| PROBLEM DETAILS |
Leave out every picture and set down, exactly, the lines below from the one holding "Where should I" up to and including the one holding "the white Outside".
┄┄┄┄┄┄┄┄┄┄
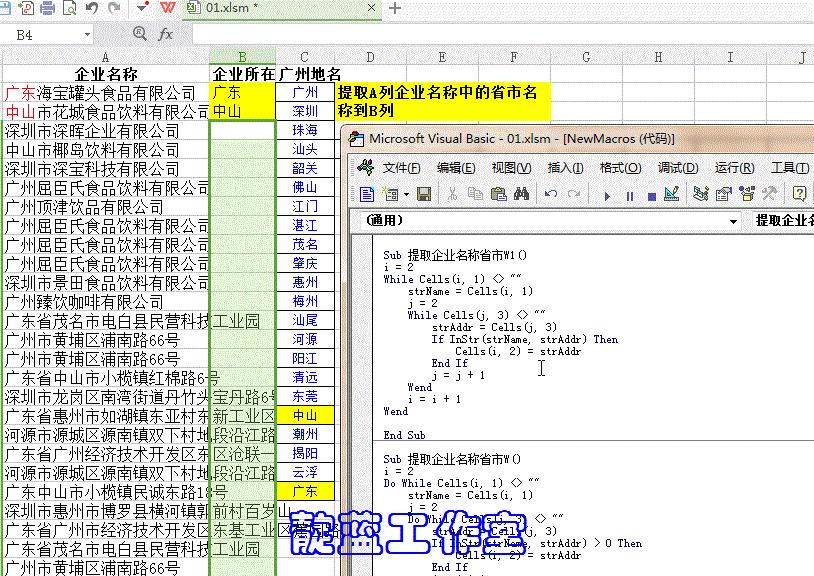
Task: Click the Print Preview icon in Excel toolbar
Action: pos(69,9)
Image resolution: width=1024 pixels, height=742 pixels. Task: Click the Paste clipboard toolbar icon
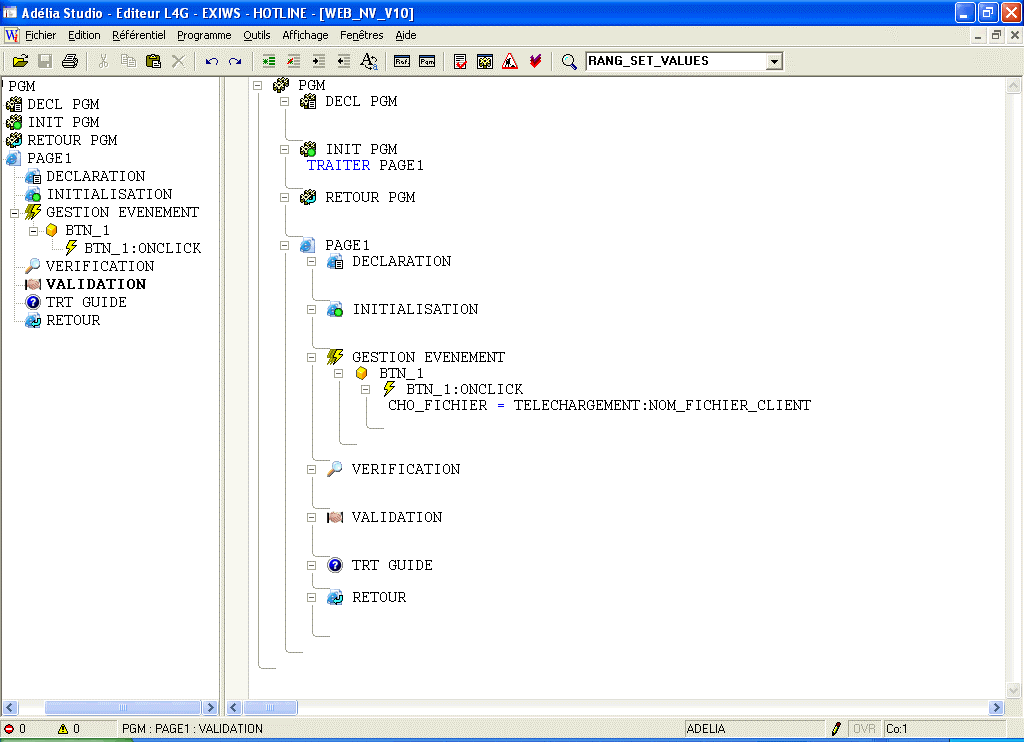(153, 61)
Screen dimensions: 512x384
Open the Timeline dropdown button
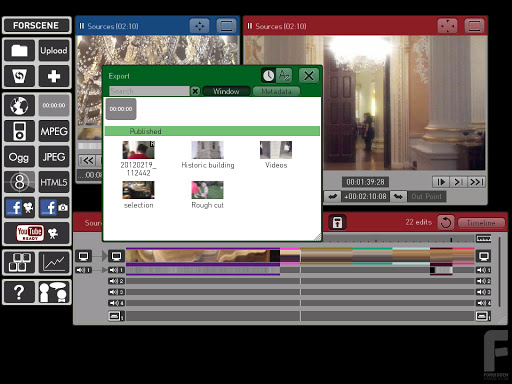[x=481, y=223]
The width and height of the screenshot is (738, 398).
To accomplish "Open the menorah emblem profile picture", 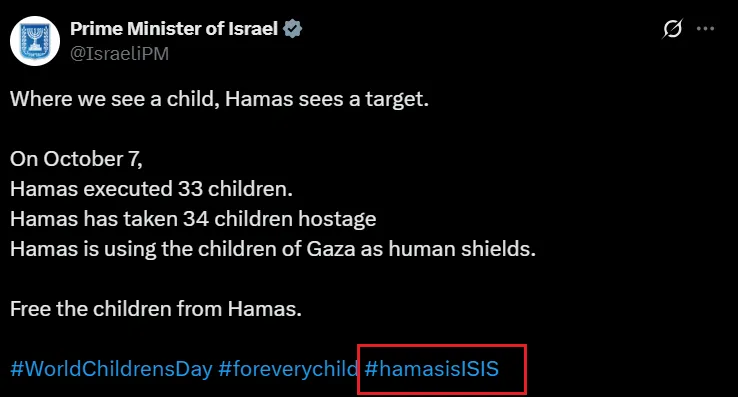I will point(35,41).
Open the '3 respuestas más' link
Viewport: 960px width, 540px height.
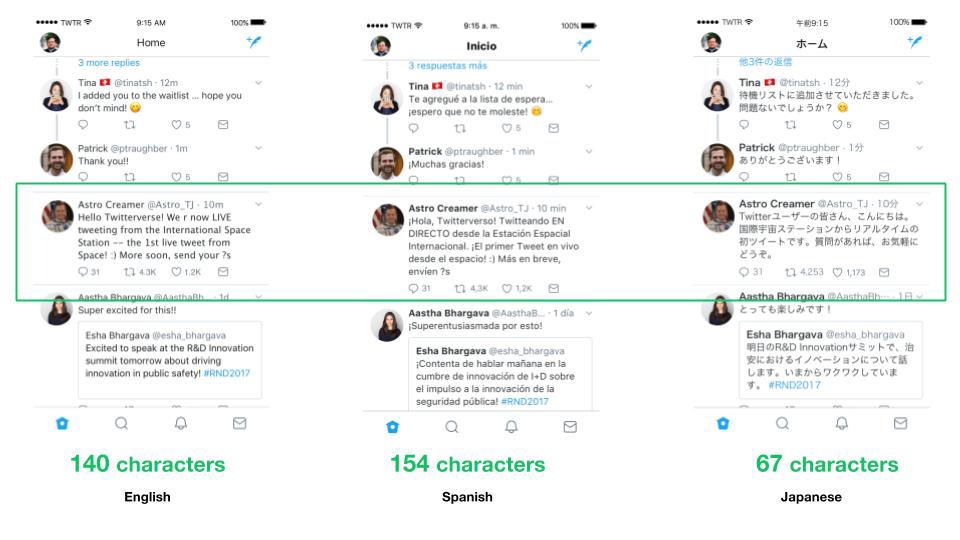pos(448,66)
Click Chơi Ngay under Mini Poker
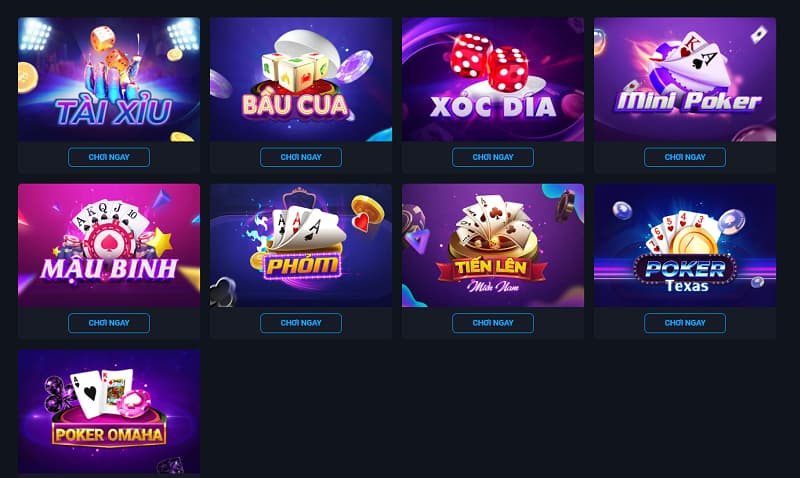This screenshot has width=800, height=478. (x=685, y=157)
┄┄┄┄┄┄┄┄┄┄
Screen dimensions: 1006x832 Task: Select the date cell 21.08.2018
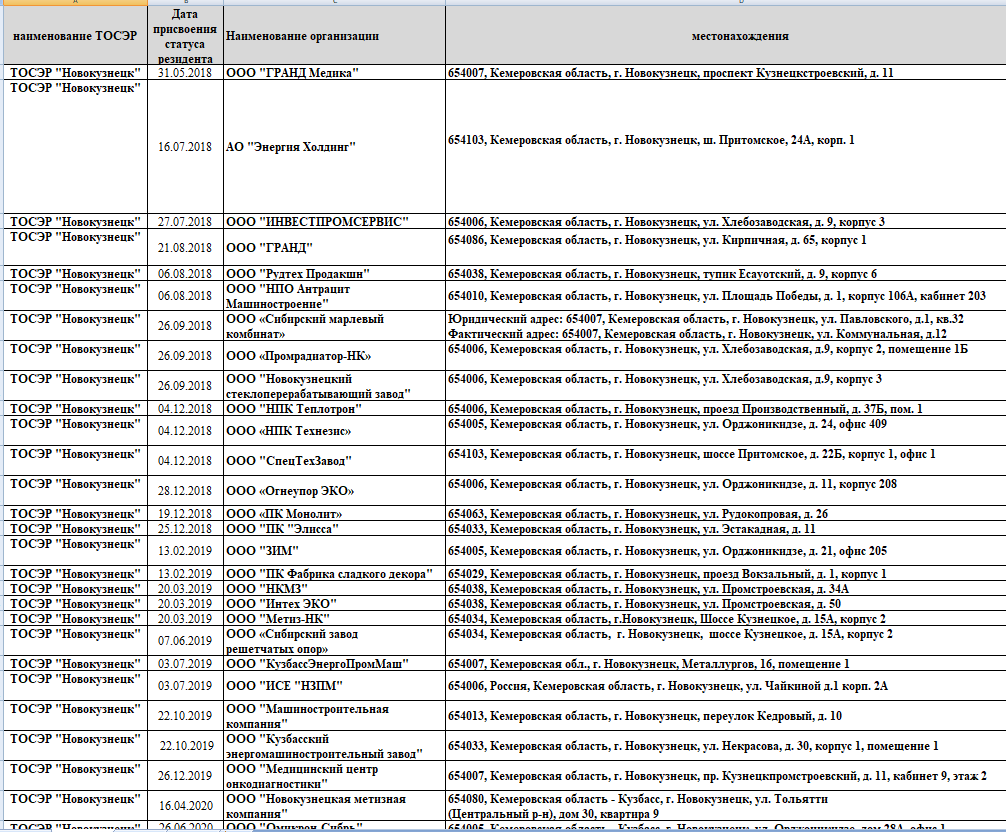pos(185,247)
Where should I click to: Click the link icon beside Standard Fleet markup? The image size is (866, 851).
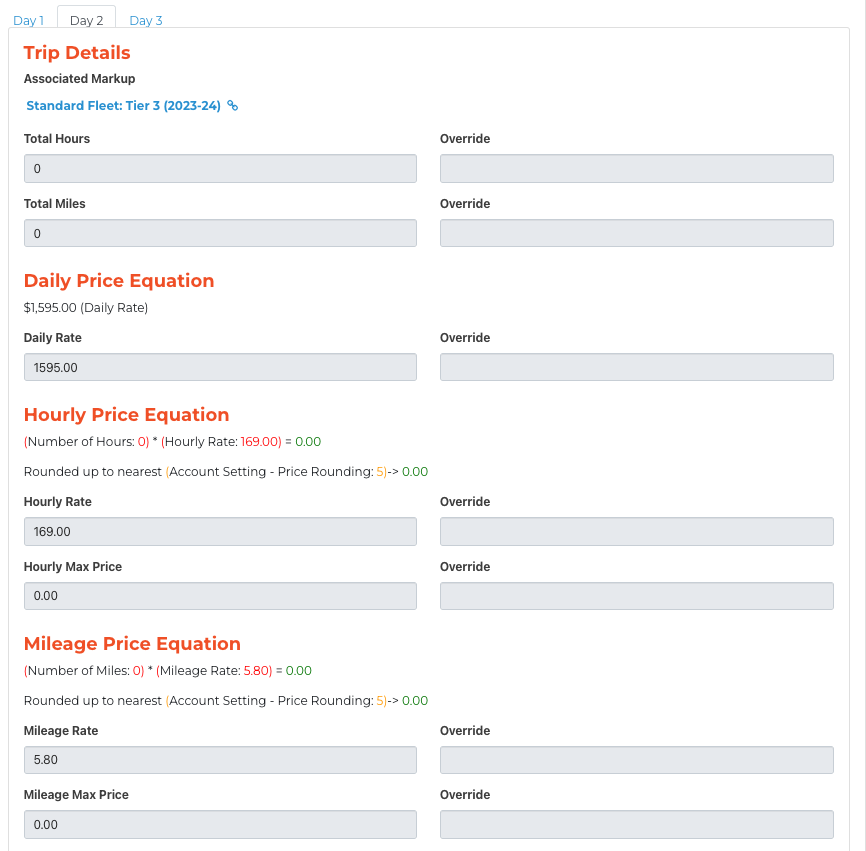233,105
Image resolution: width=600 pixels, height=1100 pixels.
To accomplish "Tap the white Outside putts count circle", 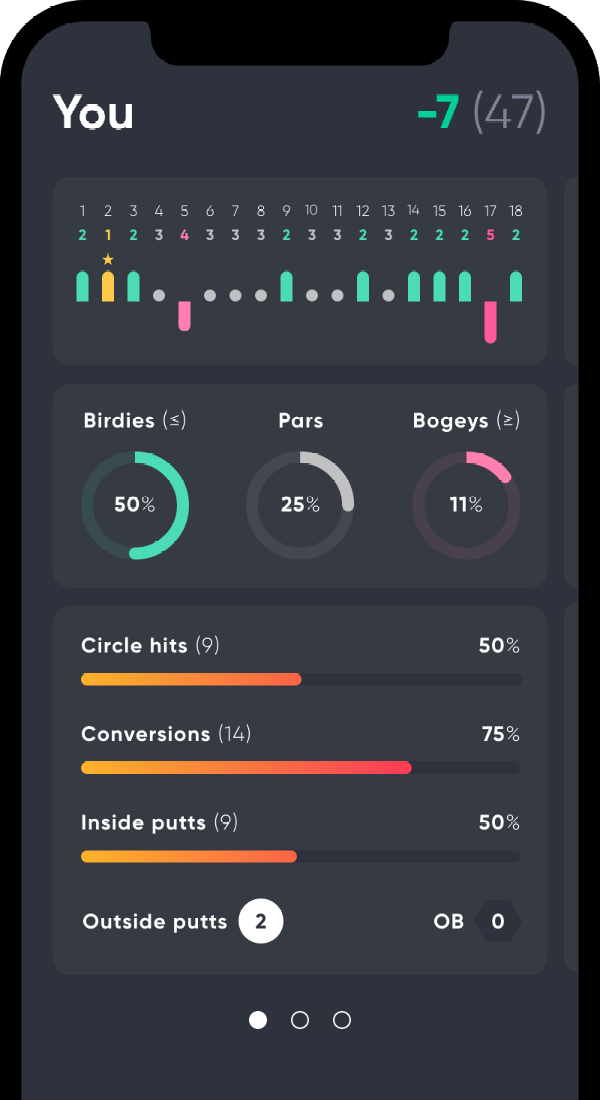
┄┄┄┄┄┄┄┄┄┄
| ANSWER SECTION |
Where should I click to: Click the link icon beside Standard Fleet markup? The image size is (866, 851).
233,105
Image resolution: width=600 pixels, height=1100 pixels.
To accomplish "Tap the white Outside putts count circle", 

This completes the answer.